Special Guest Blogger Pete Coons, VP of D4.
This is part two of a discussion that attempts to explain some of the often used and often misunderstood eDiscovery terms.
Last week I discussed DeNIST’ing and now we will tackle “Load Files”. I am also going to squeeze in “Processing”.
The Sedona Conference Glossary (great reference document) defines a Load File as:
“Load file: A file that relates to a set of scanned images or electronically processed files, and indicates where individual pages or files belong together as documents, to include attachments, and where each document begins and ends. A load file may also contain data relevant to the individual documents, such as metadata, coded data, text, and the like. Load files must be obtained and provided in prearranged formats to ensure transfer of accurate and usable images and data.”
That pretty much covers it. Now let’s take a step back and attempt to break down exactly where a Load File fits into a typical eDiscovery process.
Let’s say Company XYZ is being sued by a former employee for discrimination. Company XYZ must now identify and preserve documents that may be relevant to the claim. Data is identified and collected by a qualified individual within the organization or by a third party eDiscovery/Forensic service provider. Typically, the collected data is then processed (another confusing term) so it can be placed into a database for review and eventual production to the opposing party.
The Sedona Conference Glossary defines Processing as:
“Image Processing: To capture an image or representation, usually from electronic data in native format, enter it in a computer system and process and manipulate it.”
Processing data usually involves ingesting the file or e-mail into eDiscovery software. The software then catalogs the file and extracts all available text. This text is usually placed into a separate text file and it’s associated with the native file or e-mail. The processing process also extracts various metadata elements from the file and stores that information in a database.
Let’s take a Word Document that contains the text “Hello World”. After ingesting into the eDiscovery software a record is created in the database. That record will contain metadata elements about the file such as: Author, Date Created, Date Modified, and Date Last Printed.
As stated previously, the software will also create and store an accompanying text file that will have the text “Hello World” in addition to saving the original native file.
We know that no case involves just one document so let’s pretend we have 10,000 Word documents and 10,000 e-mails. It really doesn’t matter because the process is basically the same.

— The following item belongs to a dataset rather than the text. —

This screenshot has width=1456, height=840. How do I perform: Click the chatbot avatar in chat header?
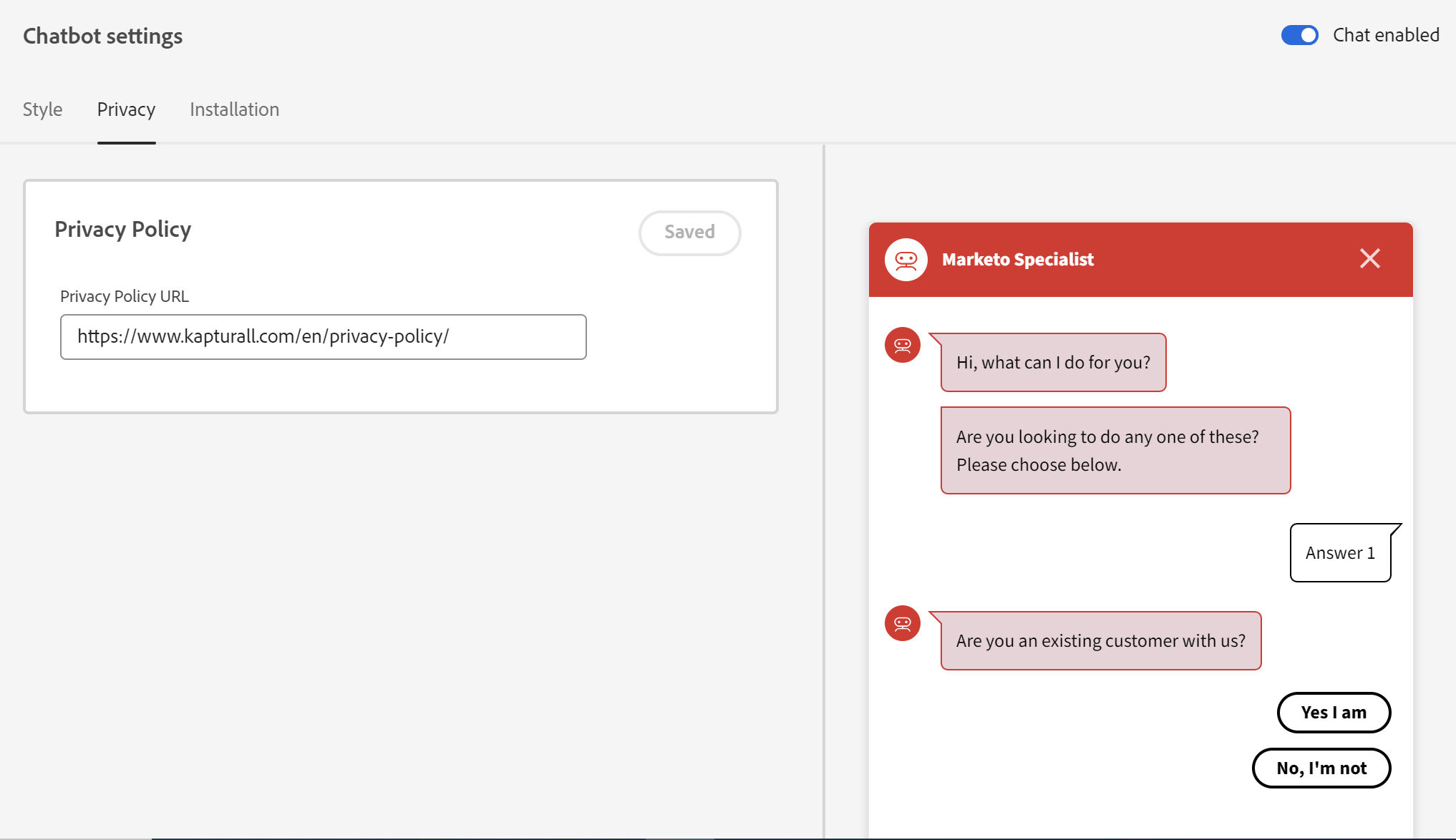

This is a very simple explanation of the processing process and there are other steps that occur, like indexing or tiffing (imaging), but for all intents and purposes our data is now processed and it can now be prepared to be loaded into a review database. This is where the Load File comes into play.
We have to get the data OUT so we can put it back IN somewhere.
Load files are usually simple text files (some are a bit more complex). Meaning they can be opened and viewed with Notepad or WordPad in Windows. To the uninitiated they may look daunting but after seeing a few they begin to look the same.
Think of a load file as transport file that is used to facilitate the transfer of data and its associated metadata from one database to another. We have to LOAD the data into one database from another. The load file contains information about each and every record (file) that was processed.
That information can include the original file name, the author, date created, beginning ID number, the number of attachment that exist in an e-mail, the parent ID of the attachment, etc. There are potentially dozens of metadata objects that can be provided in a load file (usually agreed upon by both parties prior to its creation). The load file will also contain a link to the native file and the accompanying extracted text file.
The load file along with the native file (or tiff) and its extracted text is the complete package for loading into another database.
And that’s processing and load files!